• **Task objective**
Copy out the material word for word, starting at the line that contains "Focus the Hello" and ending at the line that contains "tap(1773, 799)", with both of those lines included.

※ ※ ※

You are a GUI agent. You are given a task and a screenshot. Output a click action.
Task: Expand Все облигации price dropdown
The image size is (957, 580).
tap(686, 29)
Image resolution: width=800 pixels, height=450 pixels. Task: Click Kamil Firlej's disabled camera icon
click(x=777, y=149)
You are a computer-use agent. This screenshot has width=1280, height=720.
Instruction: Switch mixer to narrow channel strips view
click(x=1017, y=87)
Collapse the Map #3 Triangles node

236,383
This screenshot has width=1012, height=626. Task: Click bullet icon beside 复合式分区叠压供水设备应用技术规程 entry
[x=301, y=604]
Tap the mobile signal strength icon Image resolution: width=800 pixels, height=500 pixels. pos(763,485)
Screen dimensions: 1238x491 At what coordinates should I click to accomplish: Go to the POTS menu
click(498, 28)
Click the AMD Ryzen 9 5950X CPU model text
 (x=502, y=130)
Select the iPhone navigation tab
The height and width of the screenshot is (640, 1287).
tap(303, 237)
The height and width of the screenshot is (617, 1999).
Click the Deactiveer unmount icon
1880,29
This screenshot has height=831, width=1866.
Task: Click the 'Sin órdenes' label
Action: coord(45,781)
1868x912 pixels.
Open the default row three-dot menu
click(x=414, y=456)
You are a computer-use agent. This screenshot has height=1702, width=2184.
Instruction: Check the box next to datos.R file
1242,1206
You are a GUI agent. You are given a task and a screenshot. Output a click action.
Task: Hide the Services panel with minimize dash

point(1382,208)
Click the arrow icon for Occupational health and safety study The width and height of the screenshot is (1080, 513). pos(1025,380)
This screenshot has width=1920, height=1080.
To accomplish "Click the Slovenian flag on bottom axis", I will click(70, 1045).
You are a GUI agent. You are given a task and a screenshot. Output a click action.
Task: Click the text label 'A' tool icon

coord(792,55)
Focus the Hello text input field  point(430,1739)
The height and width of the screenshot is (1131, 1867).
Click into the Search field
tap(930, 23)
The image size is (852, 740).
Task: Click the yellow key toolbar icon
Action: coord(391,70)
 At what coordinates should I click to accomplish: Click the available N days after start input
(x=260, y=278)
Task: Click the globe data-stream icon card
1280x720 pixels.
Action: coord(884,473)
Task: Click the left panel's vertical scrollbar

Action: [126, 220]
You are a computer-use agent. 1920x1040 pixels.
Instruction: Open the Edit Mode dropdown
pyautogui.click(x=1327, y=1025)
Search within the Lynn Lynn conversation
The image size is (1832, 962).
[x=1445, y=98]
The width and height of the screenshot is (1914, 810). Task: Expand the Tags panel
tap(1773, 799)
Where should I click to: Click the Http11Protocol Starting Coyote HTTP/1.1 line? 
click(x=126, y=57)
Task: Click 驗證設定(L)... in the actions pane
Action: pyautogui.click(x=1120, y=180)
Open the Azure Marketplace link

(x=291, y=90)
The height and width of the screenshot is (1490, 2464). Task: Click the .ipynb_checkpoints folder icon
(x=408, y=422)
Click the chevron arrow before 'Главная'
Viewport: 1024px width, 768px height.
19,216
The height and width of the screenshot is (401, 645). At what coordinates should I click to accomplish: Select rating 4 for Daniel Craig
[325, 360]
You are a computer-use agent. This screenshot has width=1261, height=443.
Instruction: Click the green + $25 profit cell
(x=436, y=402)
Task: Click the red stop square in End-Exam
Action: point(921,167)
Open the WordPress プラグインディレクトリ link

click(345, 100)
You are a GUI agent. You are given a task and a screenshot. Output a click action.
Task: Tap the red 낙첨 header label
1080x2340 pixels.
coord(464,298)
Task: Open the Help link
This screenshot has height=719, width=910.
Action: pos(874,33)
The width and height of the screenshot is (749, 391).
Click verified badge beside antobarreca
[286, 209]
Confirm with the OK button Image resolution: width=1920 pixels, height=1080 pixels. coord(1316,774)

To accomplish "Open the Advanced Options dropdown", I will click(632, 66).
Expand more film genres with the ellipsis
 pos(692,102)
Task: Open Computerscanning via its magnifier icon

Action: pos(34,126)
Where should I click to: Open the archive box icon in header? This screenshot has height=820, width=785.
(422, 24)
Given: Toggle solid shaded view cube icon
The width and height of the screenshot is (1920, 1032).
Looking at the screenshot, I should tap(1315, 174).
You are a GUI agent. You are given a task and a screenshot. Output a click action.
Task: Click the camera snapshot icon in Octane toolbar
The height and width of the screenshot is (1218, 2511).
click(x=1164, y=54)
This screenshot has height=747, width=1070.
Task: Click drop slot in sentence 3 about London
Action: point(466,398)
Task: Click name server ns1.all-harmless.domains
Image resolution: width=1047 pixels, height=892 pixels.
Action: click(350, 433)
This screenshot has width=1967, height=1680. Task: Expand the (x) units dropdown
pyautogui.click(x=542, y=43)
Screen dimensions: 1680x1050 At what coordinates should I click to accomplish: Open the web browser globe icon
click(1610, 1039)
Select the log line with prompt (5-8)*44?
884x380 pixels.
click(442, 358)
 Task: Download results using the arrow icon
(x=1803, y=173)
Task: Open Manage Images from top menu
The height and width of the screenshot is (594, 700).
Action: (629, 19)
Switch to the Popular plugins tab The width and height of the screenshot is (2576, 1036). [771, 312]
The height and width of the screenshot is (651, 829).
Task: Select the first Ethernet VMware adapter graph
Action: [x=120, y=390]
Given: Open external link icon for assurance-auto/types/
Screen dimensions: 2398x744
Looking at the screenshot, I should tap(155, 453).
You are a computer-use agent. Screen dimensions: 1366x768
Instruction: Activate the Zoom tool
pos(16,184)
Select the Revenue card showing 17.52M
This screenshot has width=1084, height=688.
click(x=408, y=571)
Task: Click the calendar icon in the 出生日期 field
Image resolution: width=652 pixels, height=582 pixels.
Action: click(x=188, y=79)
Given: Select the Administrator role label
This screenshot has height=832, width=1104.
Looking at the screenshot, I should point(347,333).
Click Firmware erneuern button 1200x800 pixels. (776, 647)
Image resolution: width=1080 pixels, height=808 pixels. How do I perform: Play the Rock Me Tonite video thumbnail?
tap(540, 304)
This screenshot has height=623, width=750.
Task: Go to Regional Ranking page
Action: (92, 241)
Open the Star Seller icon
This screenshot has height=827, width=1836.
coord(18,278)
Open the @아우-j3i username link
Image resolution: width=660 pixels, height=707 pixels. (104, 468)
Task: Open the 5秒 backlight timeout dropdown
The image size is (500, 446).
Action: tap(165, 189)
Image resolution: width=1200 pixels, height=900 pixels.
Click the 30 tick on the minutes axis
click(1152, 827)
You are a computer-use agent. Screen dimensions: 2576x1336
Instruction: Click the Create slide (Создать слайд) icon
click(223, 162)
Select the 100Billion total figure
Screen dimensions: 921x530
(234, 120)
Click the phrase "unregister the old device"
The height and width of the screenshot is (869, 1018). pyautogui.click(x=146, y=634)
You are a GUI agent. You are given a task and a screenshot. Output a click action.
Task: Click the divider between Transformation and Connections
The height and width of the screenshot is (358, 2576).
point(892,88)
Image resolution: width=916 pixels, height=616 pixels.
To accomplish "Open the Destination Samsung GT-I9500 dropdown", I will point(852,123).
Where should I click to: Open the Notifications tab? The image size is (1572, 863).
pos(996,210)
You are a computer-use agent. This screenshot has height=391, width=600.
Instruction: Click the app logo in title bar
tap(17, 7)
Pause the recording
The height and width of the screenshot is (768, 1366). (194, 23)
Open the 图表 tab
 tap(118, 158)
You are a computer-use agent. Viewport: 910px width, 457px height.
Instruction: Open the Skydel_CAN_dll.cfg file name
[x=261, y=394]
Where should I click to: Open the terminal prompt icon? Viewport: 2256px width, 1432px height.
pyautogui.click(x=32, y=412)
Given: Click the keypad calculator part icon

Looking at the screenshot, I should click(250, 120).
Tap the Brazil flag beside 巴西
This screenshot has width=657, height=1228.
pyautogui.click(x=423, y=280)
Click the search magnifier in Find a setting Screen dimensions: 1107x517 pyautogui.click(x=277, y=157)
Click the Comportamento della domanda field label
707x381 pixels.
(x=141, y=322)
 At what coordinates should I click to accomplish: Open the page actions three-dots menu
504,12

※ ※ ※

• **Output**
Focus the Hello text input field  point(430,1739)
The height and width of the screenshot is (1131, 1867).
Click into the Search field
tap(930, 23)
The image size is (852, 740).
Task: Click the yellow key toolbar icon
Action: coord(391,70)
 At what coordinates should I click to accomplish: Click the available N days after start input
(x=260, y=278)
Task: Click the globe data-stream icon card
1280x720 pixels.
Action: coord(884,473)
Task: Click the left panel's vertical scrollbar

Action: [126, 220]
You are a computer-use agent. 1920x1040 pixels.
Instruction: Open the Edit Mode dropdown
pyautogui.click(x=1327, y=1025)
Search within the Lynn Lynn conversation
The image size is (1832, 962).
[x=1445, y=98]
The width and height of the screenshot is (1914, 810). Task: Expand the Tags panel
tap(1773, 799)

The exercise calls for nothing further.